One of the things that convinced Roberts of this is the testimony of Joseph's mother, Lucy Mack Smith. She wrote the following about her son's creative abilities:

"During our evening conversations, Joseph would occasionally give us some of the most amusing recitals that could be imagined. He would describe the ancient inhabitants of this continent, their dress, mode of travelings, and the animals upon which they rode; their cities, their buildings, with every particular; their mode of warfare; and also their religious worship. This he would do with as much ease, seemingly, as if he had spent his whole life among them" (Studies, p. 243).

From this testimony it is apparent that Joseph was known by his own family as quite a storyteller. And the significance of this evening storytelling, Roberts points out, is that Joseph was doing all this before he had supposedly received the gold plates from the angel Moroni (Studies, p. 244).

Based on this evidence, Roberts draws the following conclusion:

"These evening recitals could come from no other source than the vivid, constructive imagination of Joseph Smith, a remarkable power which attended him through all his life. It was as strong and varied as Shakespeare's and no more to be accounted for than the English Bard's" (Studies, p. 244).
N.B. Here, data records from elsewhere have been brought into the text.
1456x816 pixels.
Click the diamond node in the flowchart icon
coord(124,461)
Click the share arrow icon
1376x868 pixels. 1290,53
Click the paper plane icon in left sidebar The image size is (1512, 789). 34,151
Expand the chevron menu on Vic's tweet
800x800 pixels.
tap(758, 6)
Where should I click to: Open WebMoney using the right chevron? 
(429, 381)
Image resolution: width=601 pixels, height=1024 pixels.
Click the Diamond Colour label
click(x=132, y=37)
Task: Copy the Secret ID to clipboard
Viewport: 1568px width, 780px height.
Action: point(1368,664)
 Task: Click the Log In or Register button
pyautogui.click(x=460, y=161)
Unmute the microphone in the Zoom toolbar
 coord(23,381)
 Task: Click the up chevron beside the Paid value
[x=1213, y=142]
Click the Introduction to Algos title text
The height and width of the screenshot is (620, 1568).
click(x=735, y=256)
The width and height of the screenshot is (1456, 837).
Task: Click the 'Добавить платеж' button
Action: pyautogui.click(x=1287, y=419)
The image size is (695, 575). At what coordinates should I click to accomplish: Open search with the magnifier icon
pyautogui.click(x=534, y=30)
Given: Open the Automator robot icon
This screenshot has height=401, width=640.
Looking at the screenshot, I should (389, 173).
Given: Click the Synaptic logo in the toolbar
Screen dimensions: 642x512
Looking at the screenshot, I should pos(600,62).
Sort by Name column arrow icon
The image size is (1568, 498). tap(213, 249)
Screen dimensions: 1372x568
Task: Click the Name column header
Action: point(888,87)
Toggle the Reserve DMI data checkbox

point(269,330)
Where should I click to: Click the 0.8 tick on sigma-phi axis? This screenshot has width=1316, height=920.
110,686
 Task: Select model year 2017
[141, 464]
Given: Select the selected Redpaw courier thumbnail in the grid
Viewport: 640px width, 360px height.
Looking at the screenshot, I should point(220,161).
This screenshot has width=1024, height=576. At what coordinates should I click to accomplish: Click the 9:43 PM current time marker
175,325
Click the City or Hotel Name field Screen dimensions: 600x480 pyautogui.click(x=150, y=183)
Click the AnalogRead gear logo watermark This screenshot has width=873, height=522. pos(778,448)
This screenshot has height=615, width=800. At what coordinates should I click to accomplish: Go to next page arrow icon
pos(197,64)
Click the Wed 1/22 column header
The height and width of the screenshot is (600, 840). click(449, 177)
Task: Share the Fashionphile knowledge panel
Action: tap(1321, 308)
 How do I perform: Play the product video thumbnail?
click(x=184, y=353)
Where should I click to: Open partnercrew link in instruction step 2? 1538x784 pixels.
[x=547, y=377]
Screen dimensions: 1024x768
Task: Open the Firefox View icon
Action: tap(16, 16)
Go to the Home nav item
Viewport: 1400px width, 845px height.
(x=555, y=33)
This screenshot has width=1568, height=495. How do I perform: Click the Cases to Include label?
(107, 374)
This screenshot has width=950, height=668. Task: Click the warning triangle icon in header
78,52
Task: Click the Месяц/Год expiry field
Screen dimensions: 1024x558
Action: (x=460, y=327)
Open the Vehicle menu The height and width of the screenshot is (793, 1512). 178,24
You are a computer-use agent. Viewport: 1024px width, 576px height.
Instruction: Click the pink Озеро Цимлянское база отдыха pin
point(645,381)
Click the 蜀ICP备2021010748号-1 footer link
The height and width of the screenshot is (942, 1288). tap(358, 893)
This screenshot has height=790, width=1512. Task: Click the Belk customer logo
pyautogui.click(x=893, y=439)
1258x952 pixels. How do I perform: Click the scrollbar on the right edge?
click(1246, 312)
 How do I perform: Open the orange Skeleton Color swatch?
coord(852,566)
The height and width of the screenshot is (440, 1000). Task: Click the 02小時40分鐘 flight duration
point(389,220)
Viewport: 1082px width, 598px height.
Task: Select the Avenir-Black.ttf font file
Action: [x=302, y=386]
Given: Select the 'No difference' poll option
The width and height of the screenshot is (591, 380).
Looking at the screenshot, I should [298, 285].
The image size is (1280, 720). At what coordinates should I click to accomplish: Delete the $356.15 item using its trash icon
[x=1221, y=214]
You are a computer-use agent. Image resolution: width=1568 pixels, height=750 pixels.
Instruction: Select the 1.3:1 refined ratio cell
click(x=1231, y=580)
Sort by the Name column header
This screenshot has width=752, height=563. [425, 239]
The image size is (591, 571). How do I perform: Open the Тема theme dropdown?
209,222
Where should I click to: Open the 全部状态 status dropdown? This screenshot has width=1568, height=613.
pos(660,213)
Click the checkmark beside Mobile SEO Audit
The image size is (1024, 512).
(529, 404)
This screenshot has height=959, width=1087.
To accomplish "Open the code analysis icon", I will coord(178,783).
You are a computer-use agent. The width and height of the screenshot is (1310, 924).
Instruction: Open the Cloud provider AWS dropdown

Statements like these help us understand why LDS church leaders did not want the B. H. Roberts material in circulation. And even today, many people are still unaware of the evidence compiled by this well-known Mormon apologist and historian. Fortunately, this fascinating research is now easily accesible to any who want a fuller understanding of the true origins of the Book of Mormon.

Joel B. Groat

Roberts was ranked the greatest intellectual in Mormon history in surveys by LDS scholars Leonard Arrington in 1969 and Stan Larson in 1993 — see Leonard J. Arrington, "The Intellectual Tradition of the Latter-day Saints," Dialogue: A Journal of Mormon Thought 4 (Spring 1969), pp. 13-26 and Stan Larson, "Intellectuals in Mormonism: An Update," Dialogue: A Journal of Mormon Thought 26 (Fall 1993), pp. 187-89.

Josiah Priest's Wonders of Nature and Providence was published in New York state, only about twenty miles from where the Smith family resided from about 1815 to 1830, and Ethan Smith's View of the Hebrews was published in Poultney, Vermont, only a few miles from Windsor, Vermont where Joseph Smith's family lived until he was ten years of age. Roberts considered it "probable" that Ethan Smith's book was "either possessed by Joseph Smith or certainly known by him, for [it] was surely available to him" — Studies of the Book of Mormon, p. 153.